**Your goal**
Copy out, word for word, every line from the very first one down to the line containing "This screenshot has height=686, width=1280.", with both ends included.

**Data for this exercise**
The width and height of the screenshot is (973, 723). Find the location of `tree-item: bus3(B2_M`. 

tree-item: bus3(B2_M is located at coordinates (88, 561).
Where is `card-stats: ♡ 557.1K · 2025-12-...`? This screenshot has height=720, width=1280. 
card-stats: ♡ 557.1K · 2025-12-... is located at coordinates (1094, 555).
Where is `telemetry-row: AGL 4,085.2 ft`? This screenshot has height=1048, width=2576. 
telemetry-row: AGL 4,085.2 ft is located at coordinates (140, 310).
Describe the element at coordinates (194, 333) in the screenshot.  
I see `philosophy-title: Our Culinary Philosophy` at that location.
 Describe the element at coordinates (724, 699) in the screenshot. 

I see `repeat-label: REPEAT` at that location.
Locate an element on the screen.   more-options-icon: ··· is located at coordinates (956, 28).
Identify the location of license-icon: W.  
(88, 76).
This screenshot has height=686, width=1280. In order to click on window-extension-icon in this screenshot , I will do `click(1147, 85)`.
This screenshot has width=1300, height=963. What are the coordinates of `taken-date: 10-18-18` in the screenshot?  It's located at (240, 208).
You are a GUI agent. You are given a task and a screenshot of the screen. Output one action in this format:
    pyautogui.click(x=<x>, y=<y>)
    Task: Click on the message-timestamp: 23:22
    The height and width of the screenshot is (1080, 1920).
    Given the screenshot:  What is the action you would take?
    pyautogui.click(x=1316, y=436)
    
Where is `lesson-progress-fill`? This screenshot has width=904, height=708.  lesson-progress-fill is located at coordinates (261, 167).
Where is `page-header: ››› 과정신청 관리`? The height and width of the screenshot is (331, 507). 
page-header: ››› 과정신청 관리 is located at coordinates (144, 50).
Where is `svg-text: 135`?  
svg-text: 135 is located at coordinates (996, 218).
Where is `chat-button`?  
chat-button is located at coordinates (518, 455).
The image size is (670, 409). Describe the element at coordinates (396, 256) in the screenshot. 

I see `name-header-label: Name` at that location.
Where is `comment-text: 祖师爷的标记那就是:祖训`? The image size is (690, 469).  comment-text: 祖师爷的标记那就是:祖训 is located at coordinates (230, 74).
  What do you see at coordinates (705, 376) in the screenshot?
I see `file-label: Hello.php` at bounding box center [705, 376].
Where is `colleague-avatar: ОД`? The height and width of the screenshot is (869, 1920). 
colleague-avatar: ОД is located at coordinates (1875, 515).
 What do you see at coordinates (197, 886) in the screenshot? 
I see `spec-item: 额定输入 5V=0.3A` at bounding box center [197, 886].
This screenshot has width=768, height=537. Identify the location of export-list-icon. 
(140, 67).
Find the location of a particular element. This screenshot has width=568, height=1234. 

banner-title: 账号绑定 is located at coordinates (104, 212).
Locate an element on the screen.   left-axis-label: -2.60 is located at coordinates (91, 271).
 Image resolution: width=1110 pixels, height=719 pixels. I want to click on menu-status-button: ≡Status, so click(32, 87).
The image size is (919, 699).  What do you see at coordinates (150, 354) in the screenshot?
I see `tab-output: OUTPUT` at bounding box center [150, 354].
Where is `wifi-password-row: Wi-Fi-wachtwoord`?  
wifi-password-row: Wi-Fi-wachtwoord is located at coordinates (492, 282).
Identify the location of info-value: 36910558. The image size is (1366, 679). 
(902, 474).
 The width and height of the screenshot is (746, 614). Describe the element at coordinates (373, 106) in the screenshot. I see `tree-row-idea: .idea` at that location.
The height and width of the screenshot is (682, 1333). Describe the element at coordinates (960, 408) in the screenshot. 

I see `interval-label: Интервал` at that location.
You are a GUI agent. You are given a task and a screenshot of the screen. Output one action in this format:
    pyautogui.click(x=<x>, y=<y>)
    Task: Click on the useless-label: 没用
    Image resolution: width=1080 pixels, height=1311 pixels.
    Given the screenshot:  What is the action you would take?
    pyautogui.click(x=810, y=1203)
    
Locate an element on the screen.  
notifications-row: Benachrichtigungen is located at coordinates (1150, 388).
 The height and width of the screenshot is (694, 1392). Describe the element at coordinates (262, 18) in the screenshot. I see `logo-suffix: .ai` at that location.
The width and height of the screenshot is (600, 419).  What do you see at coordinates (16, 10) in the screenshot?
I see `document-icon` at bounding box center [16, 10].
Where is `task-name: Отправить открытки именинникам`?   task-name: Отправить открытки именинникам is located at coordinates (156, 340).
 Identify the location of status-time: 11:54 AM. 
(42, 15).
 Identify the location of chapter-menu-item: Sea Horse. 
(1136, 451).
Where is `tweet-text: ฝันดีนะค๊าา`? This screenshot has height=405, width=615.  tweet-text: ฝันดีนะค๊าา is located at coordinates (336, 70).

**Completed exercise**
The width and height of the screenshot is (973, 723). Find the location of `tree-item: bus3(B2_M`. 

tree-item: bus3(B2_M is located at coordinates (88, 561).
Where is `card-stats: ♡ 557.1K · 2025-12-...`? This screenshot has height=720, width=1280. 
card-stats: ♡ 557.1K · 2025-12-... is located at coordinates (1094, 555).
Where is `telemetry-row: AGL 4,085.2 ft`? This screenshot has height=1048, width=2576. 
telemetry-row: AGL 4,085.2 ft is located at coordinates (140, 310).
Describe the element at coordinates (194, 333) in the screenshot.  
I see `philosophy-title: Our Culinary Philosophy` at that location.
 Describe the element at coordinates (724, 699) in the screenshot. 

I see `repeat-label: REPEAT` at that location.
Locate an element on the screen.   more-options-icon: ··· is located at coordinates (956, 28).
Identify the location of license-icon: W.  
(88, 76).
This screenshot has height=686, width=1280. In order to click on window-extension-icon in this screenshot , I will do `click(1147, 85)`.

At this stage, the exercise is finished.